Loss of p27Kip1 leads to expansion of CD4+ effector memory T cells and accelerates colitis-associated colon cancer in mice with a T cell lineage restricted deletion of Smad4

Figures & data

Figure 1. Proliferation of mucosal epithelial cells is increased and p27^kip1 expression is decreased in the colon and T cells of Smad4^TKO

A) Immunohistochemistry (IHC) analysis for Ki-67 in the colon of wild type (WT) and Smad4^TKO mice. The percentage of Ki-67 positive cells among all colon epithelial cells was determined in the colon of WT and Smad4^TKO mice at 6 months of age. Data represent the average ± S.E. (n = 9). Scale bar = 50 µm. B) Expression of PCNA, phospho-Rb, Rb, Cyclin D1, and β-actin was measured by Western blot.

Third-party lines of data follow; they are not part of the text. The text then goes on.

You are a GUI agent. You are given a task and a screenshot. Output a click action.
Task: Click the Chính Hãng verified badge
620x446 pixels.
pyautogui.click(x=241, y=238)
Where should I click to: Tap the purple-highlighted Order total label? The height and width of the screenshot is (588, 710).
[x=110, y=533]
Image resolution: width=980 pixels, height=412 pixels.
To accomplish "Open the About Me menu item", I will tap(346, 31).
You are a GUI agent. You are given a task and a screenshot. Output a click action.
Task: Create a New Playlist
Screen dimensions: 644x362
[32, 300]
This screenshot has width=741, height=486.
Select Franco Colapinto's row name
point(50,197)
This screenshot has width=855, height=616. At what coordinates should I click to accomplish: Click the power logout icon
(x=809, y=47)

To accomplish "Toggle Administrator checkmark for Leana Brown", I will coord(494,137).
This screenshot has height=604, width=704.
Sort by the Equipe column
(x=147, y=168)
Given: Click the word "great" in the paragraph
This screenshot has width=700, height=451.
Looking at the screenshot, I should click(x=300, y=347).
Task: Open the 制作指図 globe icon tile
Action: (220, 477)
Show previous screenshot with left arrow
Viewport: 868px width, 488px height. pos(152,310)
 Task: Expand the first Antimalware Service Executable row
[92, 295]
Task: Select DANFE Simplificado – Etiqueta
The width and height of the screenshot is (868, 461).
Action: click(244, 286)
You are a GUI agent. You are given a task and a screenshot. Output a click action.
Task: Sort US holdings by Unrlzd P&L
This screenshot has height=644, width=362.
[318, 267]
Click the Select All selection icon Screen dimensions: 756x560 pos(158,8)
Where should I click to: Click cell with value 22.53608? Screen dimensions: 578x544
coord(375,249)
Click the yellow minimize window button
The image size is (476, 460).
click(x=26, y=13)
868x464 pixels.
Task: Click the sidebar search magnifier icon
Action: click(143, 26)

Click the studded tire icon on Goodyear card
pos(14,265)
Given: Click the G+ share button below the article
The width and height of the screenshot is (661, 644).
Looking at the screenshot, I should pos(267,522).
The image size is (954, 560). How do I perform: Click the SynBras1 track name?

The results shown are representative of four separate experiments. C) Protein expression of p27^kip1 and p21^cip1 was examined in the colon of WT and Smad4^TKO mice at 6 months of age by Western blot analysis. p27^kip1 mRNA expression was examined in the colon of WT and Smad4^TKO mice at 6 months of age by real-time PCR analysis. D) Localization of p27^kip1 protein in the colon of WT and Smad4^TKO mice at 6 months of age were examined by IHC analysis. Scale bar = 200 µm. E) Phospho-Akt and Phospho-FOXO1/3a were measured in the colon of WT and Smad4^TKO mice by Western blot analysis. β-actin was used as internal control. F) Protein expression of p27^kip1 as examined in the isolated T-cell from the spleen of WT and Smad4^TKO mice at 6 months of age by Western blot analysis. p27^kip1 mRNA expression was examined in T cells isolated from the spleen of WT and Smad4^TKO mice at 6 months of age by real-time PCR analysis. Results are representative of three independent experiments using pooled spleens from four mice per genotype. ***P < .001.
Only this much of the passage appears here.